If my students had to write a summary of events in a sustained nonfiction narrative (a la Simon Winchester or John Krakauer, perhaps), they would be at a loss for several reasons, not the least of which is poor grasp of how to use the language to convey ideas. We can work on that facet of writing by using more personal writing prompts so students know what they want to say and just have to focus on the how. That’s a focus many students never successfully master and to usher them past it in order to write to some arbitrary genre and page requirement is an injustice.

Communication More Than Ideas

And it is arbitrary if all we’re doing is preparing students to write… for more school. The style of writing Fitzhugh exhorts is seen very regularly in academia, but I question its application in the world outside of school. The ability to communicate ideas is far more important than which ideas are being communicated. In order to push students to discuss those ideas, we need to pick subjects about which they already feel they have something to say.

Mutually Exclusive?

There’s also the suggestion that writing cannot be “emotional and personal” as well as rigorous: “Unfortunately, solipsism seems to have become the order of the day; the lack of sustained focus on objectivity and rigor in writing is showing up in poor literacy rates, greater numbers of remedial classes in college, and higher college dropout rates.” That shows a horrible lack of understanding of the writing process.

It is a challenge to read The Scarlet Letter and attempt to make a connection to that text, to bring those issues into modern day. Further, it is a challenge to pick an event that’s happened to you, narrate the sequence of events, reflect on the significance of those events, and make that reflection something that anyone reading the paper would care about. Students who can do that level of reflection and consideration would have an easier time writing about “facts, dates, and the viewpoints of various experts and authors” because those would end up mere additional facets to their already-existing effective and proper writing style.

Paper Swamp

Lastly, no credence is given to teachers who would be potentially swamped for weeks on end with stacks of 12-page research papers collected from 120-175 students, depending on class sizes. That’s a lot of writing to grade and results in a martyr attitude of teachers, that if it’s for the good of kids it should be done, no matter the cost. I feel confident that if I can get my students to write a solid 3-page paper, extending those writing skills another 10 pages is not too tough a task, one that the college professors are more than capable to take on.

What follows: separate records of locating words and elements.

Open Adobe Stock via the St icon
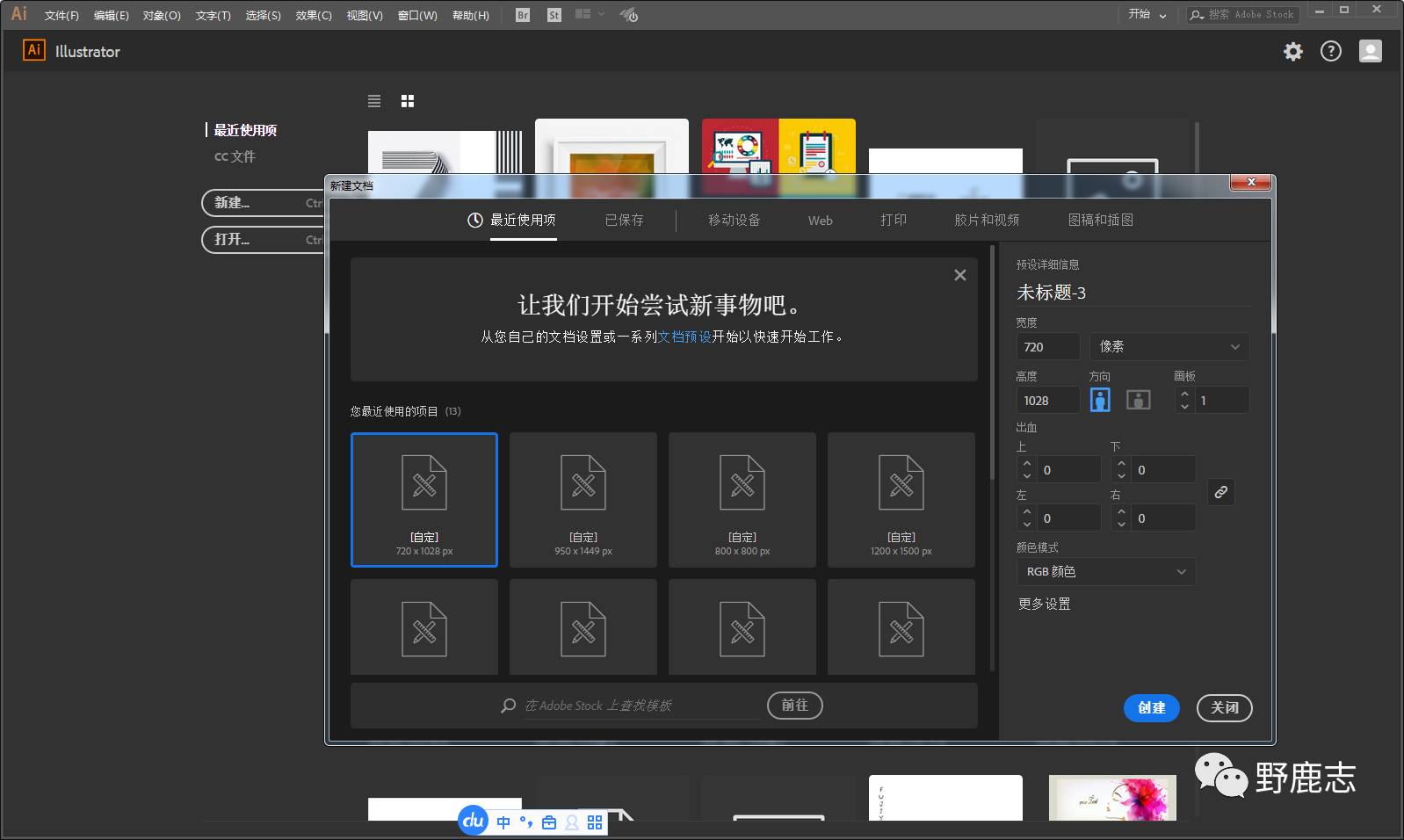554,15
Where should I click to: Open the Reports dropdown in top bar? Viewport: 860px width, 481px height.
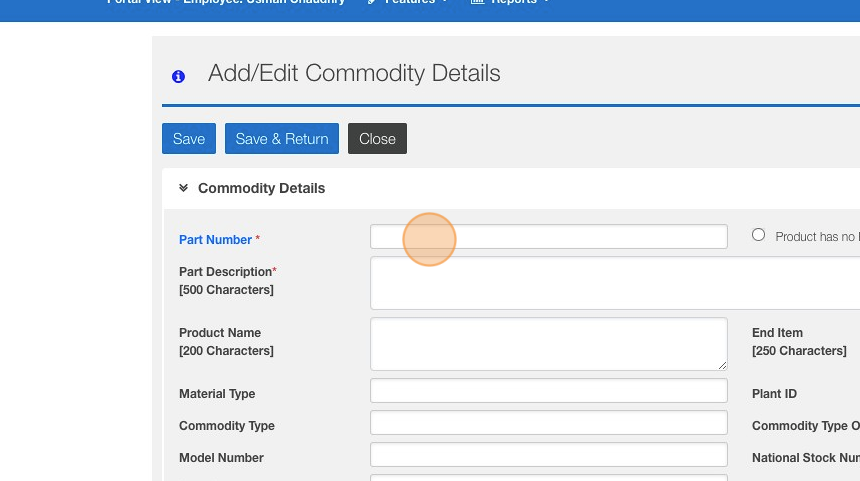510,3
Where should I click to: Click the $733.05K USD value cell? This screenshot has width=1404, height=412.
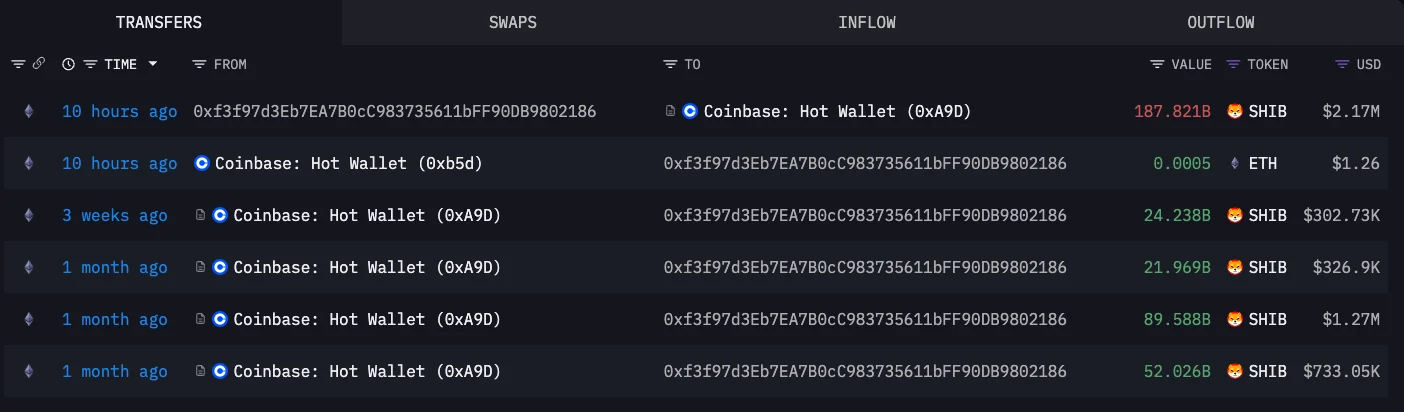click(x=1342, y=372)
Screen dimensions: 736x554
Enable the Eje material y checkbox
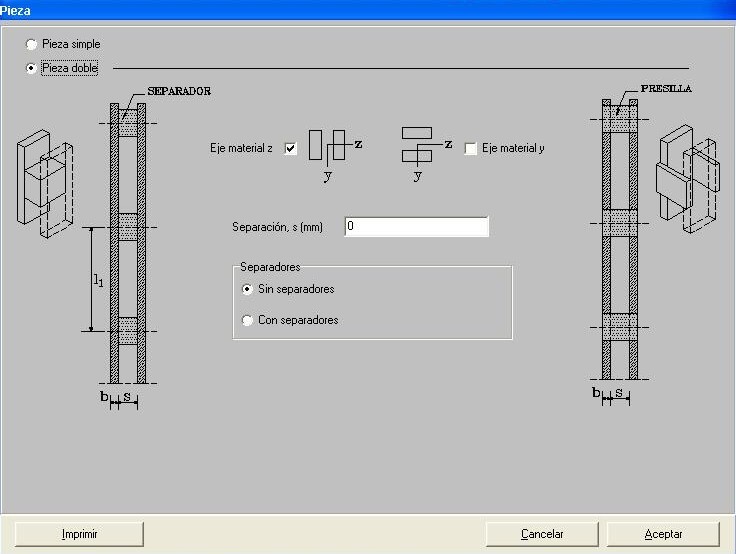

But wait. Is the implicit suggestion in all this bickering that learning about writing stops after high school? If we’re looking at high school as the last stage in developing writing skills, if we’re looking at the teaching of writing as something beneath what should be going on in college, then that’s yet another flaw that needs to be highlighted.


1. JM says:

[1/4/2007 - 2:48 pm]

Well, I say that while everyone must learn how to write an exciting true story, the most important type of writing is fiction, because everyone knows that the imagination is more important to a writer than a set of learned facts. Although facts are important, without imagination, you can’t do anything with them.

2. Todd says:

[1/4/2007 - 3:06 pm]

Simon Winchester and Stephen Jay Gould employ plenty of creativity to tell their tales. Nonfiction does not mean that it’s free of creativity. In fact, the suggestion I’m reading in articles like the one I point out in this entry is that students don’t have the ability to put together a narrative that makes use of all the facts they’ve gathered, that the creative aspect of writing a nonfiction piece is what they lack the most. I wonder if learning how to write a fictional narrative imparts skills that students can then take into writing a nonfiction piece. Do those narrative techniques translate?